» **TASK REQUIREMENTS**:
Here the job is to retype the data word for word while leaving the pictures aside.

» **SOURCE MATERIAL**:
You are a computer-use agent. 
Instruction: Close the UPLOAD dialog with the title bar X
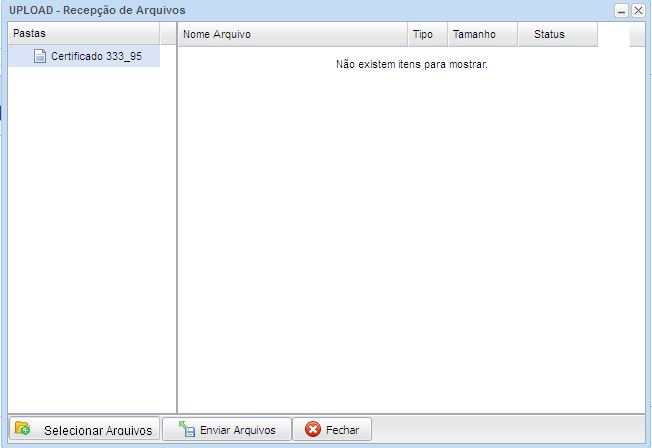[638, 10]
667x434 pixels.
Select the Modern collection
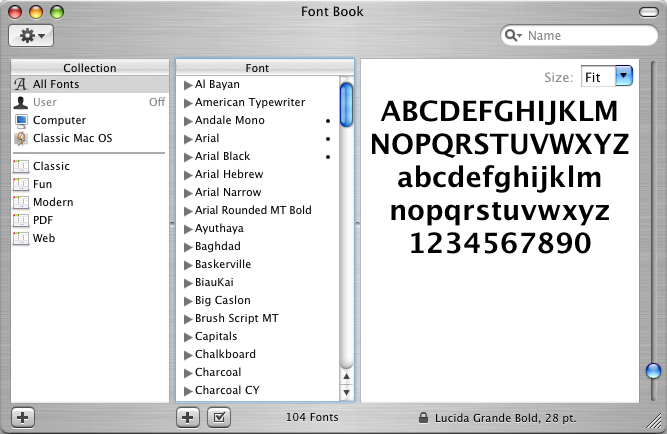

» **ANSWER AREA**:
You are a computer-use agent. 
Instruction: Close the UPLOAD dialog with the title bar X
[638, 10]
667x434 pixels.
Select the Modern collection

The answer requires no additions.